● SET PROBLEM:
Give back all the items below word for word, leaving out the pictures.

Raw items:
◇ ◇ ◇ ◇ ◇ ◇ ◇
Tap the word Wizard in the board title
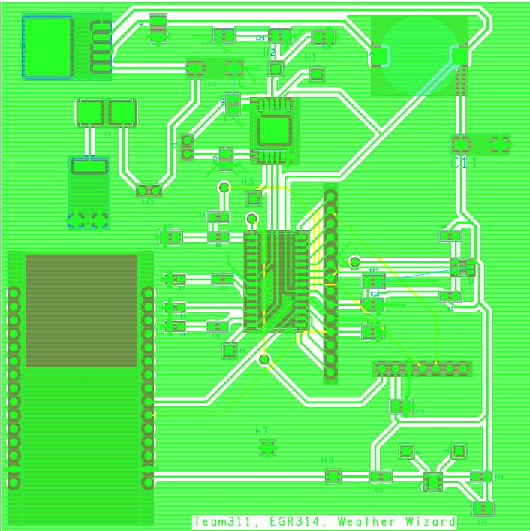coord(431,522)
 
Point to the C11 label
coord(463,162)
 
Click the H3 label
coord(248,183)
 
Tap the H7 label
coord(262,431)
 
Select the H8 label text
coord(327,460)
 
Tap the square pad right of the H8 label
coord(333,475)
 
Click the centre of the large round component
coord(419,56)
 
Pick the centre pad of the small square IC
coord(273,131)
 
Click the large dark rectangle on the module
coord(81,309)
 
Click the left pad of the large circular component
coord(380,56)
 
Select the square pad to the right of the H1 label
coord(316,74)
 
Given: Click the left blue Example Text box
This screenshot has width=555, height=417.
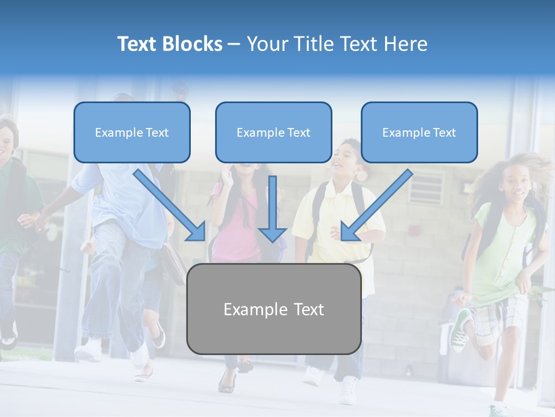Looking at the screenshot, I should [132, 132].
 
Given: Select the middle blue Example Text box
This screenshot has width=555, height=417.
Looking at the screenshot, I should [273, 132].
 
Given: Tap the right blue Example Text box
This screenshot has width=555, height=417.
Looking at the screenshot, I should [419, 132].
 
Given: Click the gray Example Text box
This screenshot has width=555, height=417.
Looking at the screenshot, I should [273, 309].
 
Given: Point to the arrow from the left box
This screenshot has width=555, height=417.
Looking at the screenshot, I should [171, 206].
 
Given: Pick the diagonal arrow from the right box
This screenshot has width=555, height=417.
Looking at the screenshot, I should [376, 206].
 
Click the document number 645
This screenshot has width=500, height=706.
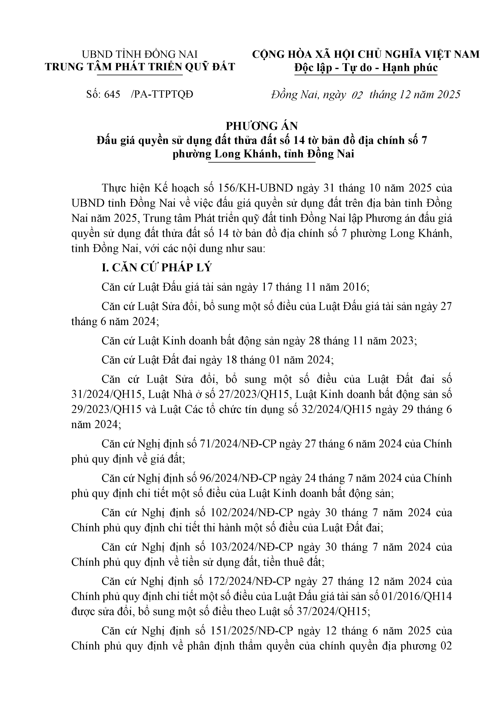click(112, 94)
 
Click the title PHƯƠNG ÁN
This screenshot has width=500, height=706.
click(262, 126)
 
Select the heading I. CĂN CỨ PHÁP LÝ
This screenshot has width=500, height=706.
click(157, 268)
◇ ◇ ◇ ◇ ◇ ◇ ◇
● WRITTEN REPLY:
Tap the word Wizard in the board title
coord(431,522)
 
Point to the C11 label
coord(463,162)
 
Click the H3 label
coord(248,183)
 
Tap the H7 label
coord(262,431)
 
Select the H8 label text
coord(327,460)
 
Tap the square pad right of the H8 label
coord(333,475)
 
Click the centre of the large round component
coord(419,56)
 
Pick the centre pad of the small square IC
coord(273,131)
 
Click the large dark rectangle on the module
coord(81,309)
 
Click the left pad of the large circular component
coord(380,56)
 
Select the square pad to the right of the H1 label
coord(316,74)
 
Given: Click the left blue Example Text box
This screenshot has width=555, height=417.
Looking at the screenshot, I should [132, 132].
 
Given: Select the middle blue Example Text box
This screenshot has width=555, height=417.
Looking at the screenshot, I should [273, 132].
 
Given: Tap the right blue Example Text box
This screenshot has width=555, height=417.
Looking at the screenshot, I should [419, 132].
 
Given: Click the gray Example Text box
This screenshot has width=555, height=417.
Looking at the screenshot, I should [273, 309].
 
Given: Point to the arrow from the left box
This screenshot has width=555, height=417.
Looking at the screenshot, I should [171, 206].
 
Given: Pick the diagonal arrow from the right box
This screenshot has width=555, height=417.
Looking at the screenshot, I should [376, 206].
 
Click the document number 645
This screenshot has width=500, height=706.
click(112, 94)
 
Click the title PHƯƠNG ÁN
This screenshot has width=500, height=706.
click(262, 126)
 
Select the heading I. CĂN CỨ PHÁP LÝ
This screenshot has width=500, height=706.
click(157, 268)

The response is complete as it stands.